2. Update the training code to include your new column

  1. Review how database columns are included in the util/train module before being passed to the training function.

  2. Add yours to the list(s).

  3. Try the training results, pay attention to the eval results. Compare them with and without your column:

    python nordpool_predict_fi.py --train

​ Once you're satisified with the results, you can include this new column during the predict process too.

3. Create a new predictor function as a utility

  1. See the source code for how the util/FMI, Fingrid and Sahkotin functions work and how the main script calls them inside the --train and --predict arguments. These are in the util folder.

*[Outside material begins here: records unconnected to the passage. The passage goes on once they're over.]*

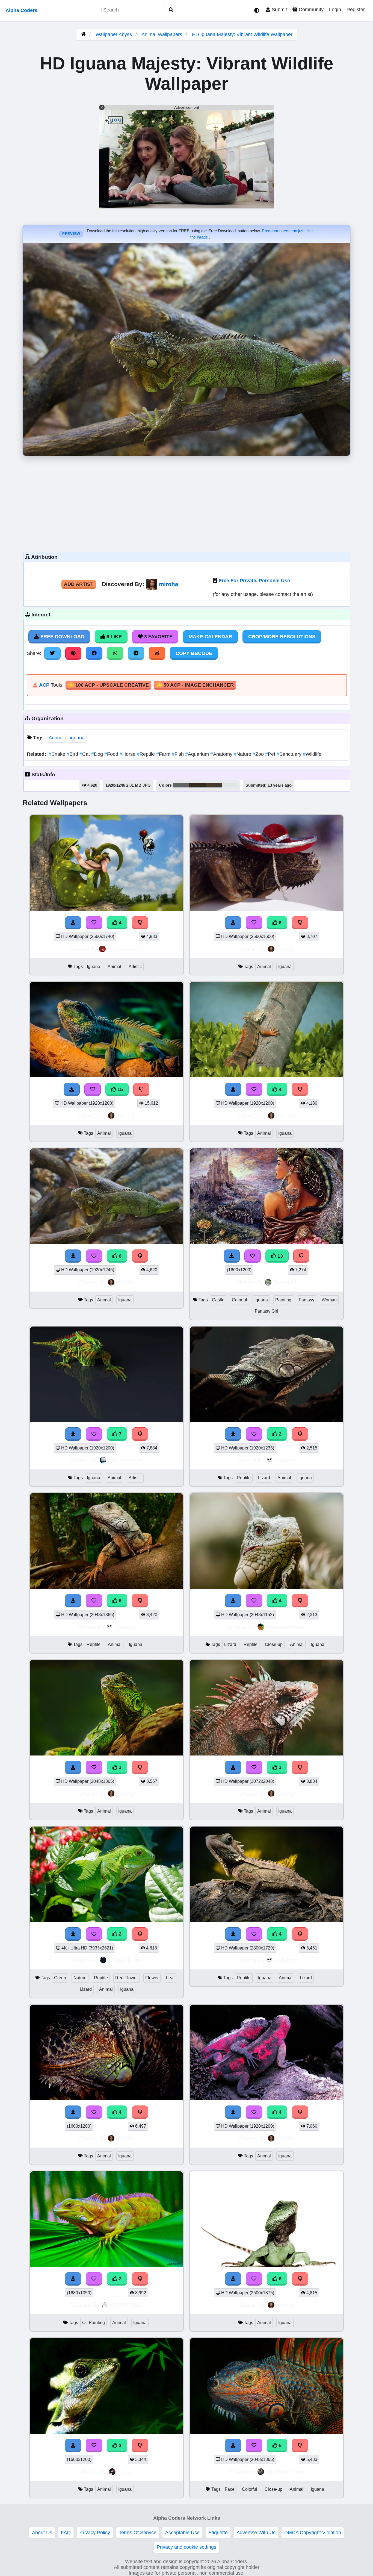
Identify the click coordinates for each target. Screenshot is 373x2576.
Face (230, 2489)
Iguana (93, 966)
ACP (44, 685)
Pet (271, 754)
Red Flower (126, 1977)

  2. Create a function that accepts a data frame and returns a data frame. Add this to the util folder and import it. Use it after or in between the existing function calls.

    df = update_wind_speed(df)
    df = update_nuclear(df, fingrid_api_key=fingrid_api_key)
    df = update_spot(df)
    df = update_se3(df) # this could be your new function

    The returned data frame should be the exact same DF passed to it, but now filled with data 7 days into the past and 5 days into the future. Merging data frames and working with time stamps can be a bit tricky, but there's sample code in the FMI/Fingrid/Sahkotin functions.

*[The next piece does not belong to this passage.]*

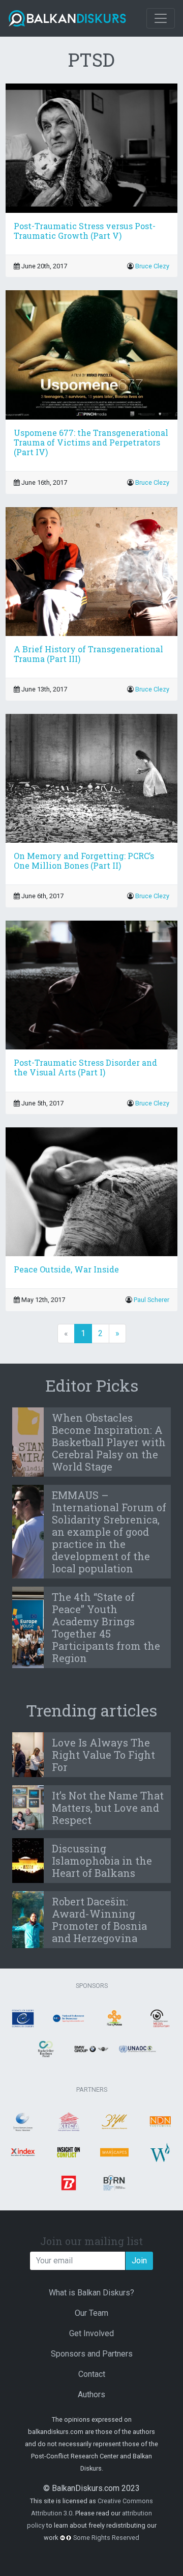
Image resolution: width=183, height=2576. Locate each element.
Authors (91, 2394)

    Failing that, just return a data frame that goes 5 days to the future, with time stamps. There's a helper function in util/dataframes.py to merge the DFs in the next step, currently used for ENTSO-E. The long term plan for "where to merge" is TODO.

  3. Call that function as part of the chain that builds the data frame for the predictions. Again, your function can either add a column, or edit the existing columns.

    If you need to debug: 7+5 days is 12 days, and that is 288 hours. That should be the number of rows given back by your function. For example:

    python nordpool_predict_fi.py --predict
    ...
    My_function_debug_output:
    ...
    [288 rows x 12 columns]

    If you added a new column too, we'd have 13 columns instead of 12.

    If all goes well, you're ready to test.

4. Test your new model and function in apps

You've already verified earlier that the results are better than without this new/updated column, so we don't need to test that again.

  1. Commit a new set of predictions to the database and deploy them to the JSON files in the deploy folder:

    python nordpool_predict_fi.py --predict --commit --deploy
  2. Now you can test the JSON files with the index.html page, or with Home Assistant, or your preferred method. See how you like the results.

  3. After confirming improvements with the new or updated column, please thoroughly test your model using the provided methods and submit a pull request.

Good luck!

If you run into trouble or have a suggestion on how to make this process easier, more modular, or more shareable, please write to the issue board.

License

This project is licensed under the MIT License.